*** Block opens ***

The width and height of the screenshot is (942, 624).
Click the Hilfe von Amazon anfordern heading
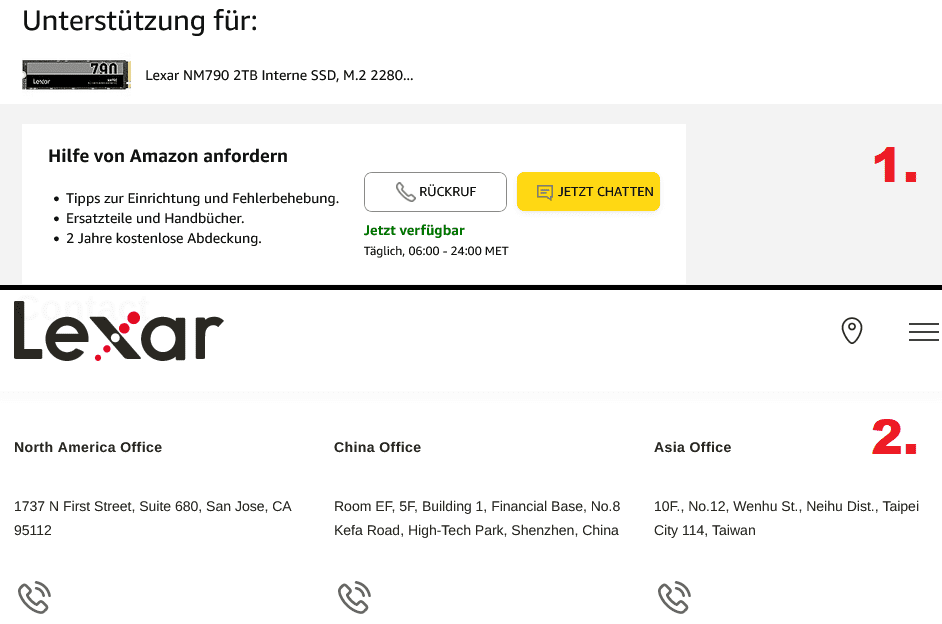[x=168, y=156]
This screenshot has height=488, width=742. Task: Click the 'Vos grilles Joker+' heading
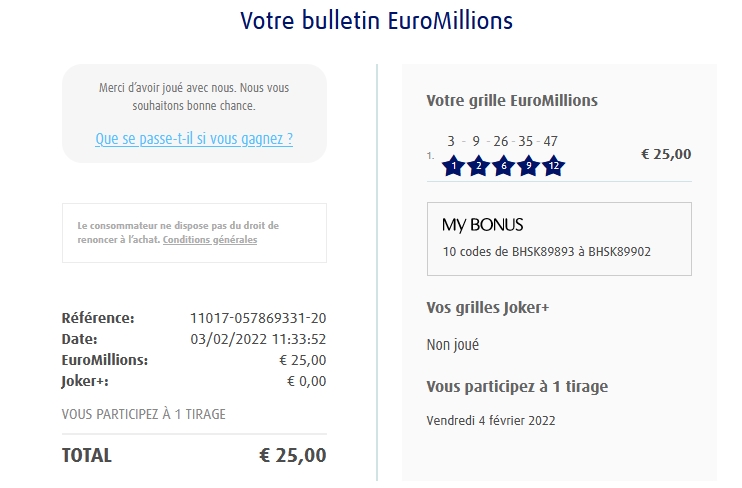[x=488, y=308]
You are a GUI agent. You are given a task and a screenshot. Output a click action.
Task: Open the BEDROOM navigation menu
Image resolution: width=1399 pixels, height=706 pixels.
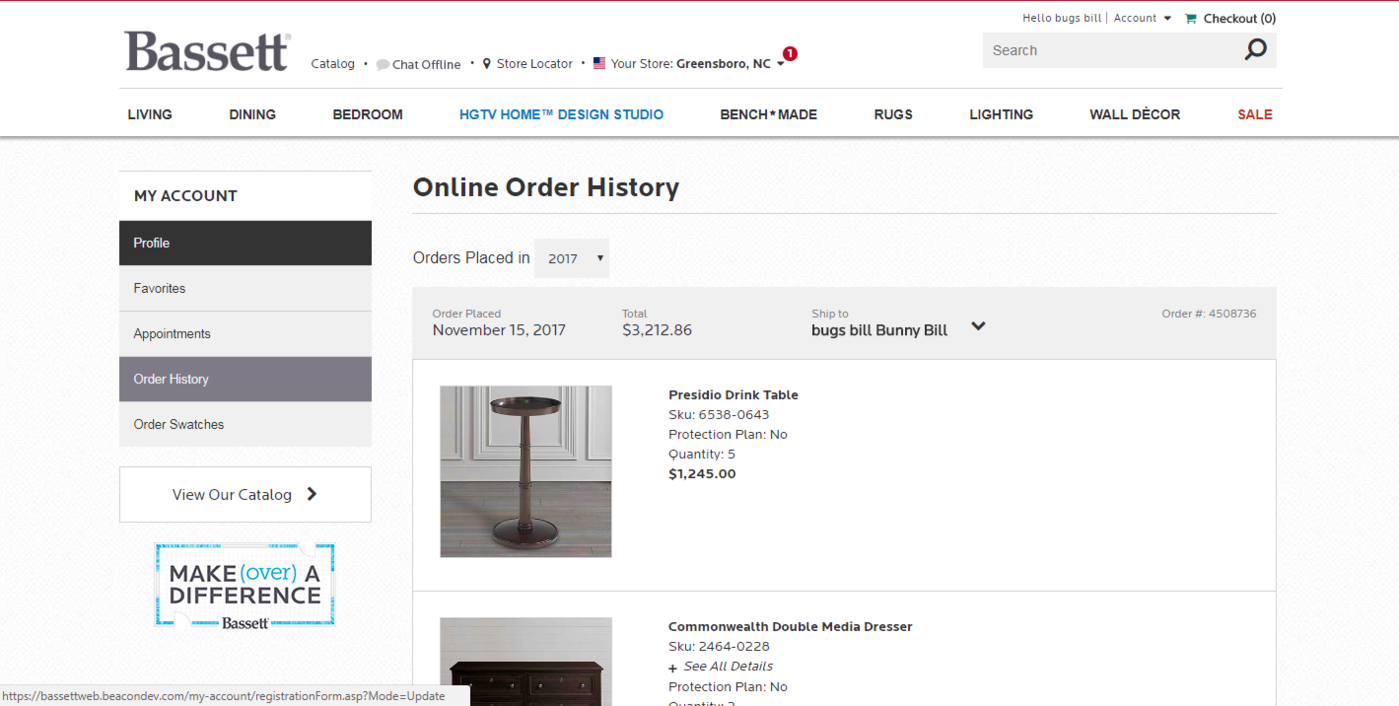pos(367,114)
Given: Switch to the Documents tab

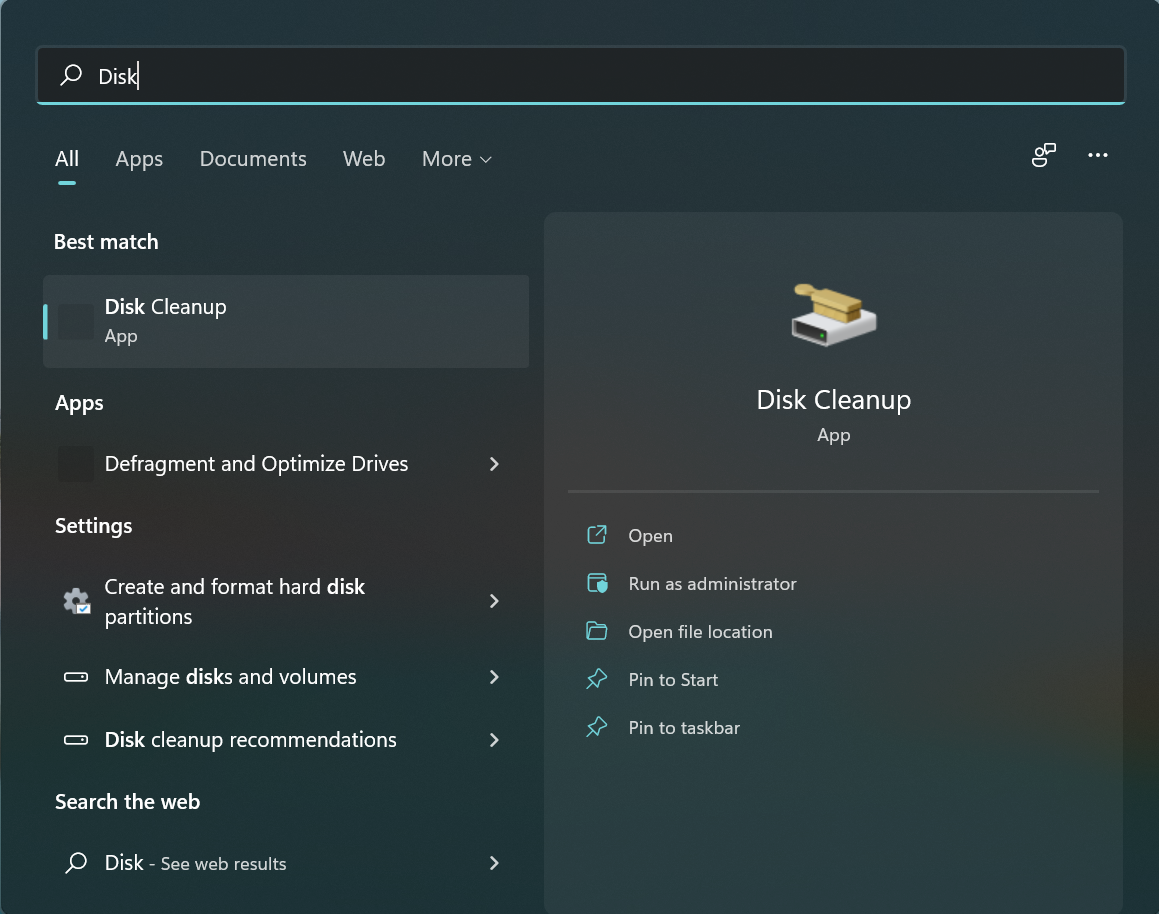Looking at the screenshot, I should click(253, 159).
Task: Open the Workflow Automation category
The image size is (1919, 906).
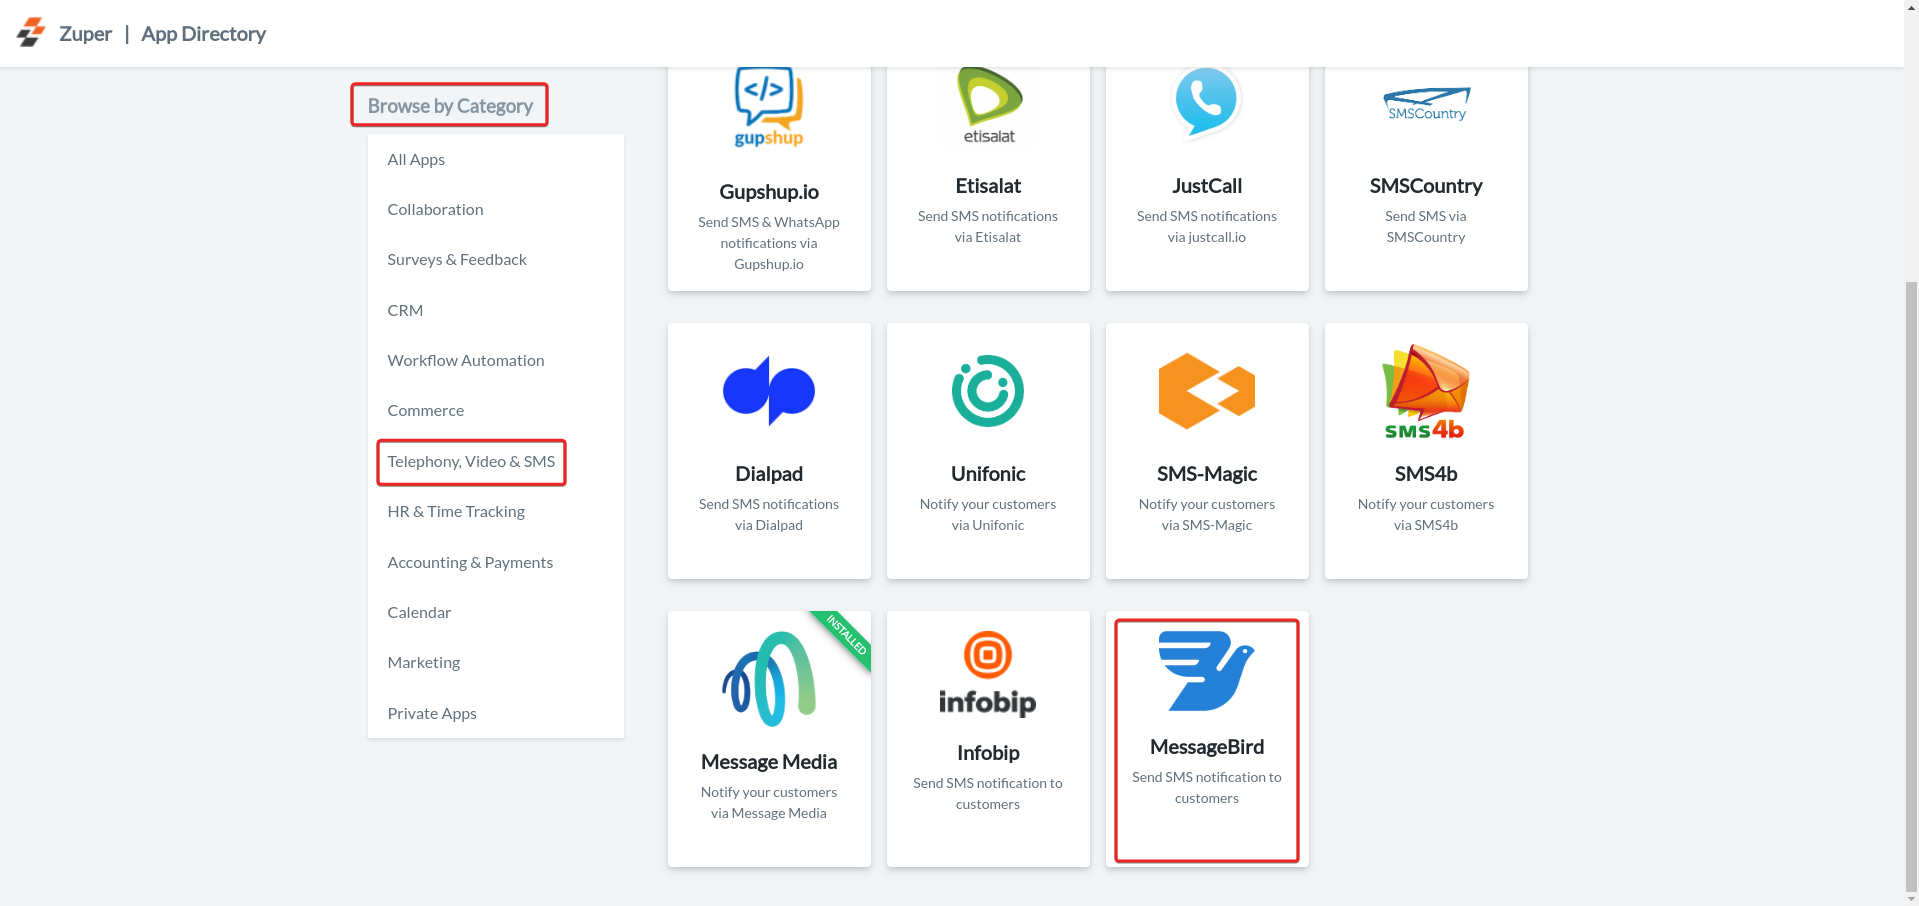Action: pyautogui.click(x=466, y=360)
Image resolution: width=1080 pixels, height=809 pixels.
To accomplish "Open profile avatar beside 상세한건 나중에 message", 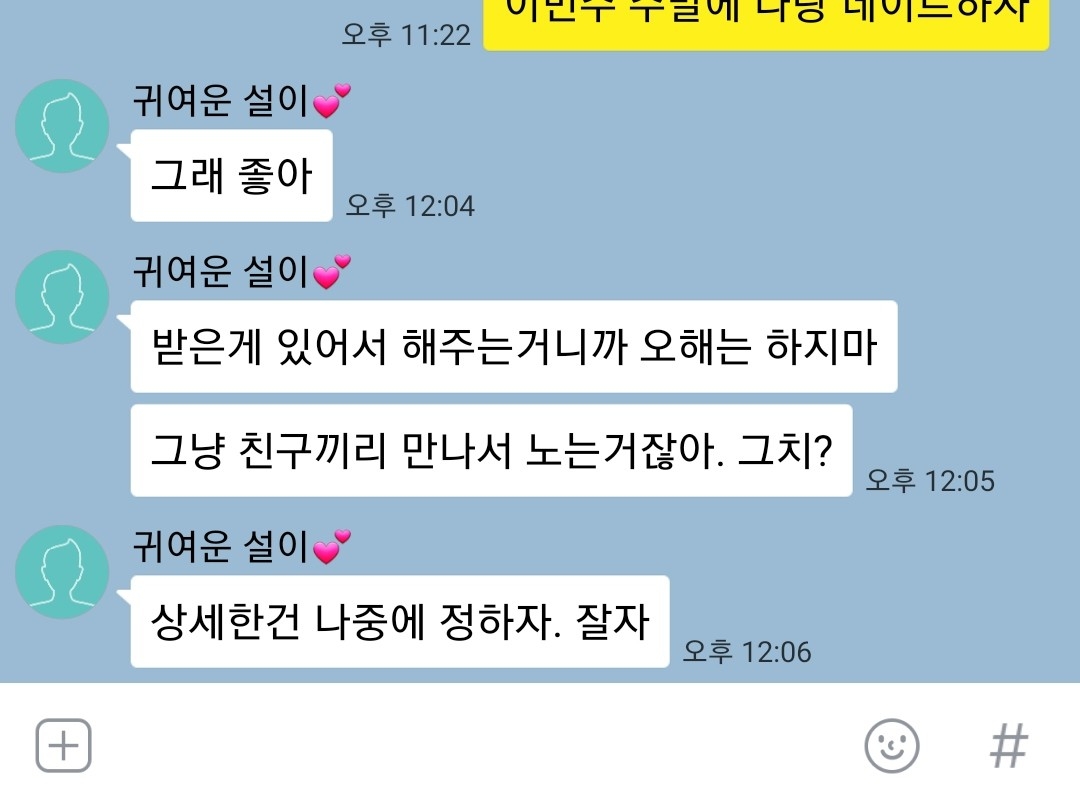I will click(62, 571).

*** Block closes ***

- The task: Copy the lines above between the one holding "Click the Hilfe von Amazon anfordern heading" and the one holding "You are a GUI", inclusive. Drop the pictures.

- Result for this exercise:
Click the Hilfe von Amazon anfordern heading
[x=168, y=156]
This screenshot has height=488, width=742. Task: Click the 'Vos grilles Joker+' heading
[x=488, y=308]
You are a GUI agent. You are given a task and a screenshot. Output a click action.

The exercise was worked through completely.